23. On September 30, 2016, a fire at Eirene Company’s warehouse caused severe damage to the entire inventory. The
entity has a gross profit ratio of 30% on cost. The following data are available for the nine months ended September
30, 2016:
Inventory, January 1 P 1,100,000
Net purchases 6,000,000
Net sales 7,280,000
A physical inventory disclosed usable damaged goods which can be sold for P100,000. What is the estimated amount
of fire loss on September 30, 2016?
Time allotted: 60 seconds:
Answer: P1,400,000

24. The principle applicable for “bearer plants” is under what standard?
Time allotted: 10 seconds
Answer: PAS 16: PPE

25. Any contract that gives rise to a financial asset of one entity and a financial liability or an equity of another entity.
Time allotted: 10 seconds
Answer: PAS 16: Financial Instrument

26. A transaction whereby the outstanding shares are called in and replaced by a larger number, accompanied by a
reduction in the par or stated value of each share.
Time allotted: 10 seconds
Answer: Split up

27. On January 1, 2016, Therese Company purchased 9% bonds with face amount of P4,000,000 for P3,756,000 to yield
10%. The bonds are dated January 1, 2016, and pay interest annually on December 31. The interest method of
amortization is used. What is the interest income for 2017?
Time allotted: 45 seconds
Answer: P377,160

28. Justice Company purchased 50,000 shares on January 15, 2015 representing 5% ownership interest. The entity
received a stock dividend of 20% on March 31, 2012 when the market price of the share is P40. The investee paid
cash dividend of P5 per share on December 15, 2015. What amount should be reported as dividend income for 2015?
Time allotted: 45 seconds
Answer: P300,000

29. These are tangible assets that are held for use in production or supply of goods or services, for rental to others, or for
administrative purposes, and are expected to be used during more than one period.
Time allotted: 10 seconds
Answer: Property, plant and equipment

30. It is a way of cost allocation in recognition of exhaustion of the life of an item of property, plant and equipment.
Time allotted: 10 seconds
Answer: Depreciation.

31. Character Company purchased equipment by making a down payment of P400,000 and issuing note payable for
P1,800,000. A payment of P600,000 is to be made at the end of each year for three years. The applicable rate of
interest is 8%. The PV of an ordinary annuity of 1 at 8% for three periods is 2.58 while the PV of 1 at 8% for three
periods is 0.79. Shipping charge for the equipment of P200,000 and installation cost of P350,000 were incurred. What
is the capitalized cost of the equipment?
Time allotted: 60 seconds
Answer: P2,498,000

32. These are manufacturing costs incurred to produce units of outputs.


Time allotted: 10 seconds
Answer: Product costs

33. In period of rising prices, what effect would the use of FIFO have on the net income of a company?
a. No effect
b. The net income increases
c. The net income decreases
d. There will be a loss
Time allotted: 30 seconds
Answer: B

34. The annual demand for tennis racquets is 50,000 units, and carrying costs amount to P2 per unit. Order costs of the
company amount to P5. The economic order quantity in units for tennis racquets is (rounded to the nearest unit):
Time allotted: 30 seconds
Answer: 500 units

35. Which of the following costs is not a product cost?

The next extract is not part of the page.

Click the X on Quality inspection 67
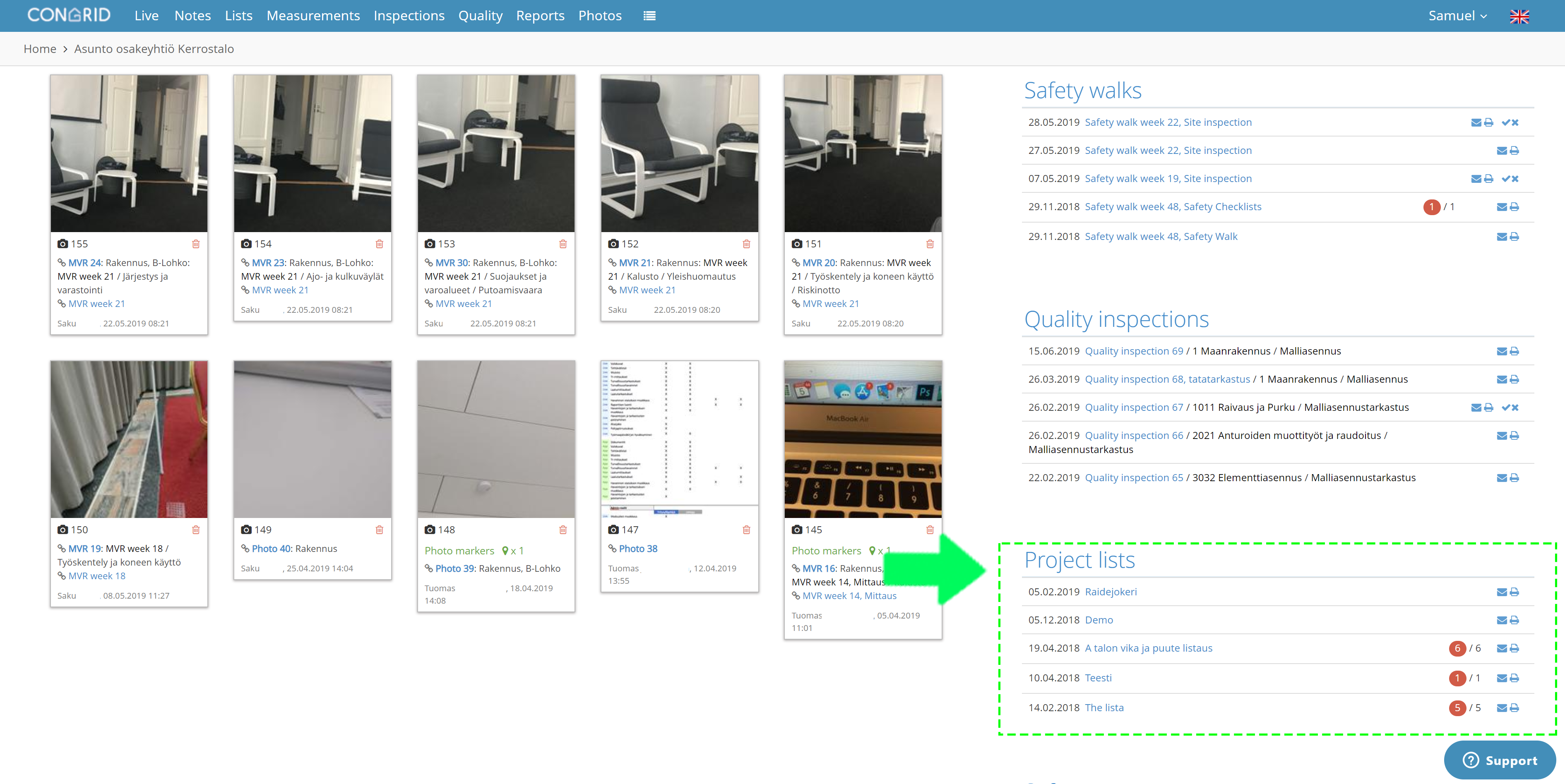Image resolution: width=1565 pixels, height=784 pixels. 1515,408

a. Wages paid to workers for rework on defective products.
b. Wages paid to truck loaders who load finished goods onto outgoing delivery trucks.
c. Fringe benefits paid to factory workers.
d. Wages paid to workers for idle time due to machine breakdown in a production department.
Time allotted: 30 seconds
Answer: B

36. When production (in units) decreases, the average cost per unit of product increases. This increase in the average cost
per unit is due to the
a. Increase in variable cost per unit. c. increase in total variable costs.
b. Increase in fixed cost per unit. d. increase in total fixed costs.
Time allotted: 30 seconds
Answer: B

37. Which of the following statements about cost behavior is correct?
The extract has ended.